= Exercise instructions =
Return every line of the listing below that contains the word "label". Case counts.

***** Given records *****

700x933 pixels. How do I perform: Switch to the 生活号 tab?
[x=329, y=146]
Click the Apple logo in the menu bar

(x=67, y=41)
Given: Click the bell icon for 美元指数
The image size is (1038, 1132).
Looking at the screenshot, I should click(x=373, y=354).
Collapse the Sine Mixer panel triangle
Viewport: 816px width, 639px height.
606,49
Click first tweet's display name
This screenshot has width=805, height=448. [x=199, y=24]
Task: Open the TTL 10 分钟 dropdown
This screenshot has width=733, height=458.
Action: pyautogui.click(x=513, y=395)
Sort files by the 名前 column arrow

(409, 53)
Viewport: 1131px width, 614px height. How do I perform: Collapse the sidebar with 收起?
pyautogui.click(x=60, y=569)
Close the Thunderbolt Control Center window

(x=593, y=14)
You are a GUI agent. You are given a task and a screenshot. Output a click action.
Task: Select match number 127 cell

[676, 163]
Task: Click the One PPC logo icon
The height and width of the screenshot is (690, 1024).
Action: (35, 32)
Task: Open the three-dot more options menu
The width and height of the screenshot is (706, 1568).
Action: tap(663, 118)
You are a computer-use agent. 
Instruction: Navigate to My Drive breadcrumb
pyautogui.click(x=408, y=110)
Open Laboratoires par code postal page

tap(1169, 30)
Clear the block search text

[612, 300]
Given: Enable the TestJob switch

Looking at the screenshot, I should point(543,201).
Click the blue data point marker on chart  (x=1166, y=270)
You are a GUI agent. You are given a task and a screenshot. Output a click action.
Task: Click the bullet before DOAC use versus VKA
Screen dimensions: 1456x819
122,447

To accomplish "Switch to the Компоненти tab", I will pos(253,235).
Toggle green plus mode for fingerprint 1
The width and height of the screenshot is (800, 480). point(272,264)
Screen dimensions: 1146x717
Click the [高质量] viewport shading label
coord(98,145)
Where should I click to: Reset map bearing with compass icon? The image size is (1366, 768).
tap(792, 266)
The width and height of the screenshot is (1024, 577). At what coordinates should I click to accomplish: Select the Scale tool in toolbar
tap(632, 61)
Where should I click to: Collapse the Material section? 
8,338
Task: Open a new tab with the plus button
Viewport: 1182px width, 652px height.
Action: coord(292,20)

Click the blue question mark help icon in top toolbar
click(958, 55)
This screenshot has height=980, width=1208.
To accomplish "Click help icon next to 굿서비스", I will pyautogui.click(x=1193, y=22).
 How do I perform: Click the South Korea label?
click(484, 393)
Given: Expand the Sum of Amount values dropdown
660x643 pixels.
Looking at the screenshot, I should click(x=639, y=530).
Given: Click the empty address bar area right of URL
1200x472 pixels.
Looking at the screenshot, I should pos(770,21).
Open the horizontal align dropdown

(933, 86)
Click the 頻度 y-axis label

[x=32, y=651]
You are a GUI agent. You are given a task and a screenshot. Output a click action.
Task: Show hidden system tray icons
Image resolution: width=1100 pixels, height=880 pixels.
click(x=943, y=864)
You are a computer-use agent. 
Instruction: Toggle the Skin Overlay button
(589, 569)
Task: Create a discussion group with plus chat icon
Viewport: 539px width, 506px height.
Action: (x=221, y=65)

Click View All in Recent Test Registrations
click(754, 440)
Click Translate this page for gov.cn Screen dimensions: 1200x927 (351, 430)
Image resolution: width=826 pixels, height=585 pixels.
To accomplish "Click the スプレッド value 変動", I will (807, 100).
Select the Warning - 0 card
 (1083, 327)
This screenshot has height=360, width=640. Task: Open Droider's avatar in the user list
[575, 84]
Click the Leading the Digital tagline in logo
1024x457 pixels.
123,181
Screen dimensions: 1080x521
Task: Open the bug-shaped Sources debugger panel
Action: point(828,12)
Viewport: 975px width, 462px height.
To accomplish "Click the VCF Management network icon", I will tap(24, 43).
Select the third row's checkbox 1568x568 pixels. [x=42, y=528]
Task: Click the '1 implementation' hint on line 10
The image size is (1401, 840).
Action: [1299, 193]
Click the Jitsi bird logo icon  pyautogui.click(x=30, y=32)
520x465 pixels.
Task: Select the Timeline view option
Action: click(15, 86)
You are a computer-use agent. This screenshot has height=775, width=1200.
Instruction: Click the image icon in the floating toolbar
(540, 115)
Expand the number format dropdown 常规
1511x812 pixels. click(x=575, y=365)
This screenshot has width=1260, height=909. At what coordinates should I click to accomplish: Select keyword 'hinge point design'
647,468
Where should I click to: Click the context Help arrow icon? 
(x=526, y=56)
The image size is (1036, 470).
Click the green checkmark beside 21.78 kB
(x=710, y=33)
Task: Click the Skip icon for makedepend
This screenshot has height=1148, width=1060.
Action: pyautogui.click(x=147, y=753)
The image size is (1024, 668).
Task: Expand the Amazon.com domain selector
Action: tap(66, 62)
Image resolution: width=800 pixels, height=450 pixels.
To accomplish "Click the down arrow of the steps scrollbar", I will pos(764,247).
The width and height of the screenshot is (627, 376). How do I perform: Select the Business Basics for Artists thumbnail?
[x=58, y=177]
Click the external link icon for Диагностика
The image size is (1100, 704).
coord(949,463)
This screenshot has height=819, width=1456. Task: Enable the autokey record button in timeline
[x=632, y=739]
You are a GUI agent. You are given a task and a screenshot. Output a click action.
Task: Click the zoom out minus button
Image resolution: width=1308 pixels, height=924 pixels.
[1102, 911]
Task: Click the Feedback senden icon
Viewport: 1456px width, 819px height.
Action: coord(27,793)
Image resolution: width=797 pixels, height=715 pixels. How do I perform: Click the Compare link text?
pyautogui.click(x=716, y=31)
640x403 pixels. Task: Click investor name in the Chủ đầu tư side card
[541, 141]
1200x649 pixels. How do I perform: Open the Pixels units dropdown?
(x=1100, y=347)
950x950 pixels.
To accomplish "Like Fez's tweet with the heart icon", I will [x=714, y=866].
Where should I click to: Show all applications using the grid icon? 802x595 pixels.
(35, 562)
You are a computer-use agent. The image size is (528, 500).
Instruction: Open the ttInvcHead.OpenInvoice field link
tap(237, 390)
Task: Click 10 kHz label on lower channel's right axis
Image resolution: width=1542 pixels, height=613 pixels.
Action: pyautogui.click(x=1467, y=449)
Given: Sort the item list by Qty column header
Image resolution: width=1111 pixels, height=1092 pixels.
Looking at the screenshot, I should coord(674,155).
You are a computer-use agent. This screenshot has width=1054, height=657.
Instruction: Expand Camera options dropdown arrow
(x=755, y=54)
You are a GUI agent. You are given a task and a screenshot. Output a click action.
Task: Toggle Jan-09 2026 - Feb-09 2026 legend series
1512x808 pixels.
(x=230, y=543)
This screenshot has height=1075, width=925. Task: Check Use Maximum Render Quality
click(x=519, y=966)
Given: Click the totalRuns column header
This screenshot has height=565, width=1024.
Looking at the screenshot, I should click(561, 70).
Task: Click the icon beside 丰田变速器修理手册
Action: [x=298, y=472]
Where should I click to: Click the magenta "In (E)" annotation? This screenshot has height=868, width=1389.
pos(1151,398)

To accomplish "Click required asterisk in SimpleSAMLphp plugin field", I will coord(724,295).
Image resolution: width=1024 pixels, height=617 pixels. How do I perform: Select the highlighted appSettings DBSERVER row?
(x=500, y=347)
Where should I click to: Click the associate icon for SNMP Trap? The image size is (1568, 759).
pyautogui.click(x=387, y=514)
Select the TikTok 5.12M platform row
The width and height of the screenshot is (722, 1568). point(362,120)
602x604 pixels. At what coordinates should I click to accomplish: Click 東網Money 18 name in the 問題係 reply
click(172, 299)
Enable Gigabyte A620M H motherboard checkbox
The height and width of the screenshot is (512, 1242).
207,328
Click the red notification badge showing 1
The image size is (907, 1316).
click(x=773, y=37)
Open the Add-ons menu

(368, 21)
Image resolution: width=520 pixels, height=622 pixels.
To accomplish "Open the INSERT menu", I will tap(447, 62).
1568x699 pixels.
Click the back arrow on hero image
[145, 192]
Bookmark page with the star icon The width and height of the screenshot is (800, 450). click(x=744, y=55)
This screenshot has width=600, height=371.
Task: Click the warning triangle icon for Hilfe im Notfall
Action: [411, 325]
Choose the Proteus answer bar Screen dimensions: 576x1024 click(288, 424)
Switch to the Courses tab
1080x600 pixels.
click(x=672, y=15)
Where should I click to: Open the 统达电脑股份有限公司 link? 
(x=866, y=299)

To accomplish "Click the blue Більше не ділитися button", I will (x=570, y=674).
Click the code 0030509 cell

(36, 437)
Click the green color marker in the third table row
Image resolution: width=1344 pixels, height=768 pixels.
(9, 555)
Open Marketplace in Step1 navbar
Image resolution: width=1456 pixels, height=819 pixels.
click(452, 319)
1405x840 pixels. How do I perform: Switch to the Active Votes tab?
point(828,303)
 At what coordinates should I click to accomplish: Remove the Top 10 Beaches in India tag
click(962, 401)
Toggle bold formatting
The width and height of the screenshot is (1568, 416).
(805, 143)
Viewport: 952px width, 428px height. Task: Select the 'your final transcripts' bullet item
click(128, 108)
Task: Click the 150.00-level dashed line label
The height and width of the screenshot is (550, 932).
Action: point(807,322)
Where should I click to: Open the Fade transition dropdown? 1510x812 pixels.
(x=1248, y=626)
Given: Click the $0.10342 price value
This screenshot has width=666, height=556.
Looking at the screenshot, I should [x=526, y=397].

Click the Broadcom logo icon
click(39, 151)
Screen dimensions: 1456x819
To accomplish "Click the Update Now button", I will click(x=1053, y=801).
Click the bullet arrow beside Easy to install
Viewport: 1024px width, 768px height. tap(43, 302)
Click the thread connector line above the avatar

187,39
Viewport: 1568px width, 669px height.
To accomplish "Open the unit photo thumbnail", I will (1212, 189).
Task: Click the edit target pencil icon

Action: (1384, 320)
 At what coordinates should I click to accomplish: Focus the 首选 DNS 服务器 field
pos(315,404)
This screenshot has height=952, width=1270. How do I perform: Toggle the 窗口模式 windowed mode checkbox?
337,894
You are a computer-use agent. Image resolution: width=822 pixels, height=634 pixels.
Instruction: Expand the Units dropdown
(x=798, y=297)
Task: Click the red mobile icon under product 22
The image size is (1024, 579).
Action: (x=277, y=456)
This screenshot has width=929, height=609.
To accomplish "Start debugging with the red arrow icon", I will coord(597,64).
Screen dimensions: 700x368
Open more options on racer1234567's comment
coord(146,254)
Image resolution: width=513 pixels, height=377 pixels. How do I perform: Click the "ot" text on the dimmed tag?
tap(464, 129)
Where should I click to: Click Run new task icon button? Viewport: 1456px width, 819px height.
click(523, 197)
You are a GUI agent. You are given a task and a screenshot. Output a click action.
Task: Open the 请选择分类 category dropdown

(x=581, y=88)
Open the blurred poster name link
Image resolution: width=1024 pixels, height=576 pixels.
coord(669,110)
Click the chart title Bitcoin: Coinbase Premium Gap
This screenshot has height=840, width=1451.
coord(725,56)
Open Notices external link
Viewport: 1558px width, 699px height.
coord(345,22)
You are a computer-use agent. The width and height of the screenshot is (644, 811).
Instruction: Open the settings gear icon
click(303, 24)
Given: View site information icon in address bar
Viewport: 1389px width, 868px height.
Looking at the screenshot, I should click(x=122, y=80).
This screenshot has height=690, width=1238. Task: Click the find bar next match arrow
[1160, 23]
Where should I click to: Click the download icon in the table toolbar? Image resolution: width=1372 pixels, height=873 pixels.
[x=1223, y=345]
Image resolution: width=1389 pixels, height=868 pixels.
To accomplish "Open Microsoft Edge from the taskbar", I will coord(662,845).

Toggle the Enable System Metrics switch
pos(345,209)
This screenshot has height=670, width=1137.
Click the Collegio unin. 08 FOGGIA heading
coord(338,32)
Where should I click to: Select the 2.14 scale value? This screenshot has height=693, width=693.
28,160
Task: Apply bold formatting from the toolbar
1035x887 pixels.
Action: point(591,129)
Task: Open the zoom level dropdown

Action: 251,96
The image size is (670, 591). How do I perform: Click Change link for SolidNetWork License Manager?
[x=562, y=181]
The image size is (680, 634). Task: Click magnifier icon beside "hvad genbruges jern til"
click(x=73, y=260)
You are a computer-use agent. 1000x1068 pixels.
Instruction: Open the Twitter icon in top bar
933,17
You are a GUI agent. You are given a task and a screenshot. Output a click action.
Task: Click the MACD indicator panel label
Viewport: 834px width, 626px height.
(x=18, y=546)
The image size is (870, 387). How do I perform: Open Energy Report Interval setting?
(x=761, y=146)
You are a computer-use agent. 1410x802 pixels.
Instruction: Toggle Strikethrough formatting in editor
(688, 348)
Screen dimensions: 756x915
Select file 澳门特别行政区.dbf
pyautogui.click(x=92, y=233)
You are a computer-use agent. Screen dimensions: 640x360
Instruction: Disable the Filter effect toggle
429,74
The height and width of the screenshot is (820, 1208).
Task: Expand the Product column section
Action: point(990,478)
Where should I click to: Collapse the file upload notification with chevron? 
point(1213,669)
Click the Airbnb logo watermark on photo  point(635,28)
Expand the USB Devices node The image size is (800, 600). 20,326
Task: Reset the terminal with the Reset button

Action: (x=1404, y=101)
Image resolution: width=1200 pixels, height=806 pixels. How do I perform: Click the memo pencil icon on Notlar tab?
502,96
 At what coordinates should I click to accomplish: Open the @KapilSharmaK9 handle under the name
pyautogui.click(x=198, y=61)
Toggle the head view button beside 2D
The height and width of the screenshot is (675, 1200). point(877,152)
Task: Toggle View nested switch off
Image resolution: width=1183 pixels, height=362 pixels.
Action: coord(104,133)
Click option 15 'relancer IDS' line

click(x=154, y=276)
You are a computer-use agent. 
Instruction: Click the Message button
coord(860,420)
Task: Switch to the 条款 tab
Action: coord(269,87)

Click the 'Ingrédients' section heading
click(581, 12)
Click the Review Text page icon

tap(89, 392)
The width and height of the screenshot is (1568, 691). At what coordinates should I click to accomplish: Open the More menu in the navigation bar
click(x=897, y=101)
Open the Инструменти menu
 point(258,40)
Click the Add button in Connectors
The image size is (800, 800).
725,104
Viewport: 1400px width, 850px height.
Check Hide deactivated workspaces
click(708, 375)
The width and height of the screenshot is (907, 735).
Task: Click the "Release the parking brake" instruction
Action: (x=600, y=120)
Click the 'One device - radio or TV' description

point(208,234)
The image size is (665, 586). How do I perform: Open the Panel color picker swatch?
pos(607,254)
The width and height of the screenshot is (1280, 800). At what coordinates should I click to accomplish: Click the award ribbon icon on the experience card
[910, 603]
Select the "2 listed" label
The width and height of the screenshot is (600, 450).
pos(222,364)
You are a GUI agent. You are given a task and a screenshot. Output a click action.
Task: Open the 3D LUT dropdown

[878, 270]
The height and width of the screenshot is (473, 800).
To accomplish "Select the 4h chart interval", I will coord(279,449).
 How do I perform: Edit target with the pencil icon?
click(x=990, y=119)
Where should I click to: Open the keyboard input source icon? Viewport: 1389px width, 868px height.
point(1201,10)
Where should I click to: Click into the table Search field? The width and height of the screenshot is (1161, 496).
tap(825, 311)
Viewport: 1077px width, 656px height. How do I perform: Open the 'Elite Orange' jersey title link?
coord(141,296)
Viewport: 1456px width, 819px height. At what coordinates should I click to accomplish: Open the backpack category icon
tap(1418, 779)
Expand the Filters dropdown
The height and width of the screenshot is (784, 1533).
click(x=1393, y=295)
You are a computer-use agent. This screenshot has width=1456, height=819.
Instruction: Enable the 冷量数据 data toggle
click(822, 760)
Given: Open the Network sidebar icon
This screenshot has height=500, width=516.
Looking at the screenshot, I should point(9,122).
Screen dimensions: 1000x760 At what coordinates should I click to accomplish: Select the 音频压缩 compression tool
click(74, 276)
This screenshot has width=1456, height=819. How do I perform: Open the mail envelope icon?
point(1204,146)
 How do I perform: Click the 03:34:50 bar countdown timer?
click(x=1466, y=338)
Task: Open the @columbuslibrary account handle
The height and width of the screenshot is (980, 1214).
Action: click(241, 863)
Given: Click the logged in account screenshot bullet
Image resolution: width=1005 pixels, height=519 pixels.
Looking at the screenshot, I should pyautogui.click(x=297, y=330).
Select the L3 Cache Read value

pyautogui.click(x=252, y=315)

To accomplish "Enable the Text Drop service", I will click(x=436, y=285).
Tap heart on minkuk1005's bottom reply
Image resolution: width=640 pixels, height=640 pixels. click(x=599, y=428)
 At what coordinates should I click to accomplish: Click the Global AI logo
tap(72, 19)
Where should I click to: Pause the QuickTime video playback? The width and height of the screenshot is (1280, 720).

*****

= Output of the task =
Click the [高质量] viewport shading label
 How do I perform: Click the South Korea label?
Click the 頻度 y-axis label
Task: Click 10 kHz label on lower channel's right axis
Task: Click the 150.00-level dashed line label
Task: Click the MACD indicator panel label
Select the "2 listed" label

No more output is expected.